AI-enabled threats: a briefing for the Board
- Team Uniquon 
- 18 set
- Tempo di lettura: 3 min

The spread of generative models has not simply multiplied the tools available to defenders; it has commoditised offensive capability once reserved for specialists. The impact is visible on three fronts: (i) a lower barrier to entry for malware and social engineering; (ii) new vectors aimed directly at AI applications—prompt injection, jailbreaks, and data exfiltration via connected tools; and (iii) a shift in risk from infrastructure alone to the automated decision flow itself. Leading authorities and technical communities have already codified taxonomies and guidance; the task now is to operationalise them without resorting to ad-hoc fixes.
I. The new asymmetry: offensive power at marginal cost
Organised crime and opportunistic actors are using AI to scale, accelerate and increase plausibility. Multilingual, highly credible messages, voice cloning and deepfakes refine social engineering, while code assistants produce polymorphic variants that degrade signature-based controls. Recent European analyses of organised crime in the AI era corroborate this picture.
II. The attack surface of AI applications
LLM-based applications expose logic-level vulnerabilities that do not map neatly to traditional defects. Community guidance (e.g., OWASP for LLMs) highlights prompt injection and jailbreaks as top risks: malicious instructions embedded in user inputs or documents that induce models to ignore policy, reveal secrets or call tools in unsafe ways. Frameworks such as MITRE ATLAS extend the view across the lifecycle: data poisoning, model extraction and inference-time manipulation.
III. Managerial implications: from the SOC to the P&L
The point of impact is not purely technical. When an AI agent influences pricing, credit, supply chain or customer operations, the combination of plausibility (more convincing messages) and speed (end-to-end automation) converts risk into expected loss: more successful fraud, more rework, more downtime. For Boards, this demands a shift in lens: measure AI as a service with commitments (quality, latency, escalation rate), not as a permanent lab experiment.
IV. Assurance principles (codified, not improvised)
Joint guidance from national cyber authorities and emerging profiles for generative AI converge on design rules: security by design; clear trust boundaries for inputs; mediation of tool access with least privilege, rate limiting and data masking; signed traceability of data and decisions; and routine adversarial red teaming. These are not abstract “good practices”: they define verifiable, auditable requirements relevant to due diligence, insurance and compliance.

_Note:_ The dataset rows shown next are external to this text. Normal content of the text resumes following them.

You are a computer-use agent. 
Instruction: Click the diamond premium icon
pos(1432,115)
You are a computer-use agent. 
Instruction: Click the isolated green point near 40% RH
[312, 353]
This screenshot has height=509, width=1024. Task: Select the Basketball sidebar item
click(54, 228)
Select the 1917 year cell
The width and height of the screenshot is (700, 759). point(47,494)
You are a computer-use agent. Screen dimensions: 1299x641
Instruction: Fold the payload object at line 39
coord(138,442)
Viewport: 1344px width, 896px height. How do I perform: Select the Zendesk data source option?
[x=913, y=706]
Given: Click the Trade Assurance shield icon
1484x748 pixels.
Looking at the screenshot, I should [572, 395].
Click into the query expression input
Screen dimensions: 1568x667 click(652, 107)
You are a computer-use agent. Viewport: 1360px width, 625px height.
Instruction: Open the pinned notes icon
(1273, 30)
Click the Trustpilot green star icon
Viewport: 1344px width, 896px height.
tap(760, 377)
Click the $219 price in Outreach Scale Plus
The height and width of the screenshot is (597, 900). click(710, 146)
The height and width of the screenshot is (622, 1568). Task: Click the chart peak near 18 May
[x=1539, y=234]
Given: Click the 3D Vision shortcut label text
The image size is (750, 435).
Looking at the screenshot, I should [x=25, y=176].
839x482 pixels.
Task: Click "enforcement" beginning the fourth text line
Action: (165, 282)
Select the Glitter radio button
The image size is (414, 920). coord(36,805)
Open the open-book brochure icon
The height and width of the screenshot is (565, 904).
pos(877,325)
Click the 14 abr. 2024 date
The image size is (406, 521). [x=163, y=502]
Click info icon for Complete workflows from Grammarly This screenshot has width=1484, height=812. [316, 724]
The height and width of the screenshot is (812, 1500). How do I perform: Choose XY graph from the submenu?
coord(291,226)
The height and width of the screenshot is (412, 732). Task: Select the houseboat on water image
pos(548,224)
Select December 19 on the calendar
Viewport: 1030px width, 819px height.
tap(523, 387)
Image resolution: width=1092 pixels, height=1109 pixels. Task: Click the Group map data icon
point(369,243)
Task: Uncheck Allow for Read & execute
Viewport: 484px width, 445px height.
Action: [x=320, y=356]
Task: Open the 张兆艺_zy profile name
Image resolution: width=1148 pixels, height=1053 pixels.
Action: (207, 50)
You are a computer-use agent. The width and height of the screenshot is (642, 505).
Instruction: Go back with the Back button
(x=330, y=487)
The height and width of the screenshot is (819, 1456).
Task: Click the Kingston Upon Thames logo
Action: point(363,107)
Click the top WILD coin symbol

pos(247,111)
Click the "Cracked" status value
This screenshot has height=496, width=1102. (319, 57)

V. Defending against AI-enabled threats: the AI control plane
A credible operating model clearly separates model and governance. Between enterprise systems and LLMs sits a control plane that: applies executable policies before and after inference; brokers use of APIs/DB/RPA via whitelists and scoped permissions; observes the decision flow with signed logs and replay/shadow mode; enables adaptive human-in-the-loop for high-impact or low-confidence cases; and exposes kill-switch and rollback at the use-case level. The benefits are twofold: net risk reduction and portability over time (models can change without re-authoring governance). Threats and countermeasures map cleanly to recognised taxonomies (e.g., ATLAS, OWASP).
VI. What the organisation should evidence now
A mature Board can reasonably require three artefacts, all verifiable: (1) a map of surfaces where AI touches money and data (untrusted inputs, invoked tools, exposed secrets); (2) specific SLOs for AI services in production (quality, latency, escalation, out-of-policy coverage); (3) a recurring test plan including adversarial red teaming and data-lineage audits. Together, these assets—map, SLOs, plan—turn AI from diffuse risk into a governed capability.
Conclusion
AI-enabled threats are not a passing anomaly; they are the competitive baseline for the coming years. The leadership task is not to “pick the best model”, but to institute a robust assurance regime that makes AI use reliable, inspectable and insurable. Uniquon supports the transition from theory to operating standard: a model-independent control plane, metrics tied to P&L, and compliance aligned to international references. This is how AI stops amplifying risk and starts shaping durable advantage—safely.